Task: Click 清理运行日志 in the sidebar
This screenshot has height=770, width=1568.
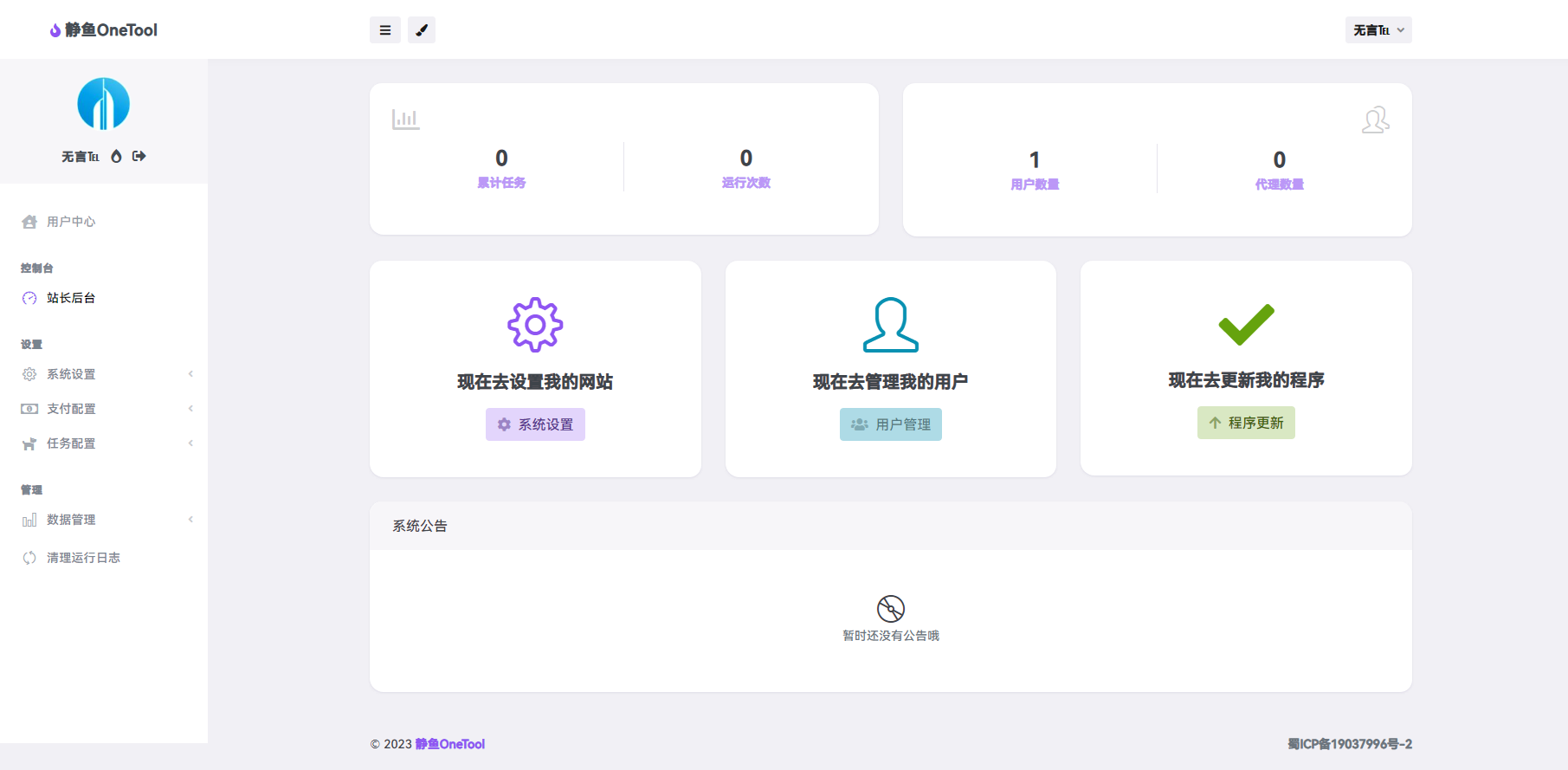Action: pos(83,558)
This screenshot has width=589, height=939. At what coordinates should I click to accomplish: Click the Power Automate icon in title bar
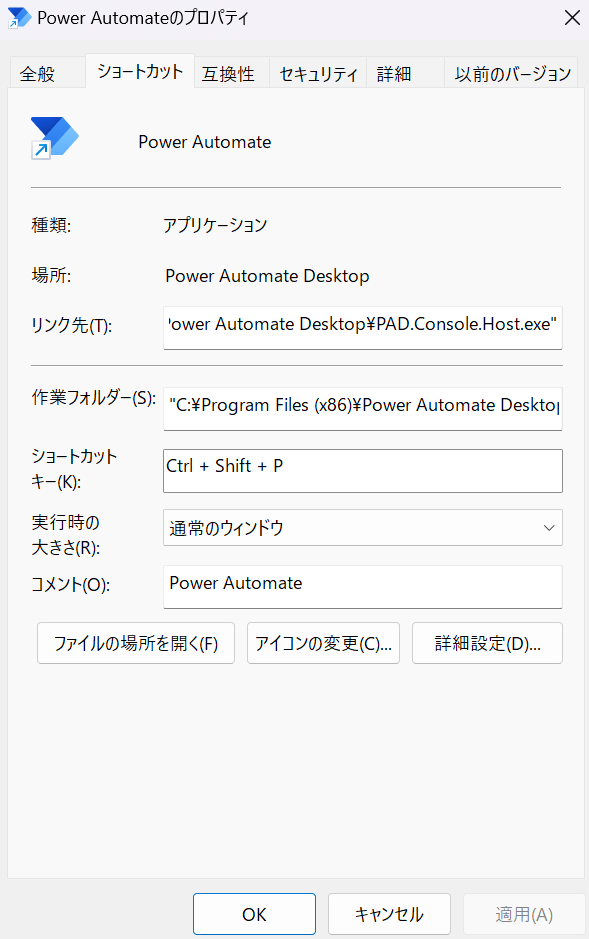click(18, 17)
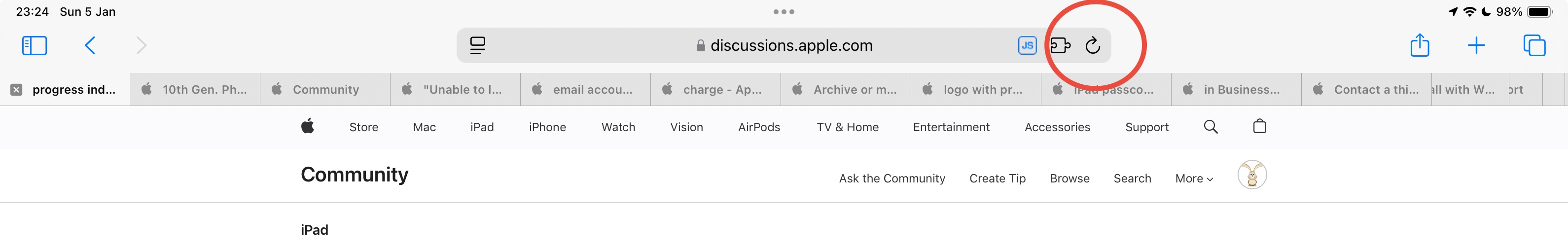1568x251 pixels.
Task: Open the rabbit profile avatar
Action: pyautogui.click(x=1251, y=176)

****************

WORK INSTRUCTION: Nothing but the lines from the one with "This screenshot has width=589, height=939." through the end of the entries above, both included, should be set down, exactly and without pictures.

SOLUTION BELOW:
This screenshot has width=589, height=939. At what coordinates should I click to accomplish: Click the Power Automate icon in title bar
click(18, 17)
1568x251 pixels.
Task: Open the rabbit profile avatar
Action: pyautogui.click(x=1251, y=176)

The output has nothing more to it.